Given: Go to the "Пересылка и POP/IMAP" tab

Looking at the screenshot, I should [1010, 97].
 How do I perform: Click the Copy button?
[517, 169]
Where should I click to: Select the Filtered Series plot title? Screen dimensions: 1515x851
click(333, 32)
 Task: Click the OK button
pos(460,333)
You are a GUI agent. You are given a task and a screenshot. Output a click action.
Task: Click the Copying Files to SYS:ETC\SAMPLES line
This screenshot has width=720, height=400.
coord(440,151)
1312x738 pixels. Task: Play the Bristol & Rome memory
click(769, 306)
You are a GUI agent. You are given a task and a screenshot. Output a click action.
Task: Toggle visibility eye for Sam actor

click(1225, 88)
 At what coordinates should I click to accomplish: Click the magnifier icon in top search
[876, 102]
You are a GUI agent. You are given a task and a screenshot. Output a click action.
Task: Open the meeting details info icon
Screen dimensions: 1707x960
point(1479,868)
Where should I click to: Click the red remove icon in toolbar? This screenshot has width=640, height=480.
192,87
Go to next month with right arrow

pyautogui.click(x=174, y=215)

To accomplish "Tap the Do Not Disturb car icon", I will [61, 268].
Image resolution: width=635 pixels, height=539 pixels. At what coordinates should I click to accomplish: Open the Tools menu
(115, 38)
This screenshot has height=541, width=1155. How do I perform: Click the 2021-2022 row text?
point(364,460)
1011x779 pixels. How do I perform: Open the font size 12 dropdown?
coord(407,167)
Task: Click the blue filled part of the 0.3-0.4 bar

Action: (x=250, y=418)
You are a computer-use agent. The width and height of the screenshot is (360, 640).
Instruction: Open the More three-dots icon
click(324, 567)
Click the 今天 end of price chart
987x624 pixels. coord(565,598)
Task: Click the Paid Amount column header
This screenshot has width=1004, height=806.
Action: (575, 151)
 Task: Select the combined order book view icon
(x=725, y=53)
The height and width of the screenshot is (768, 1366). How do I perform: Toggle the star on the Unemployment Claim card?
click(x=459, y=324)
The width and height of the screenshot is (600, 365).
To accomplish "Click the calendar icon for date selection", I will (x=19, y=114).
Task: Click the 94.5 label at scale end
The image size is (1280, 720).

━━━━━━

> **TASK**: In the listing above, transcribe exactly everything from the line containing "You are a computer-use" down to the line containing "Task: Click the Paid Amount column header", including both and nothing more.

> **SOLUTION TO THIS TASK**:
You are a computer-use agent. The width and height of the screenshot is (360, 640).
Instruction: Open the More three-dots icon
click(324, 567)
Click the 今天 end of price chart
987x624 pixels. coord(565,598)
Task: Click the Paid Amount column header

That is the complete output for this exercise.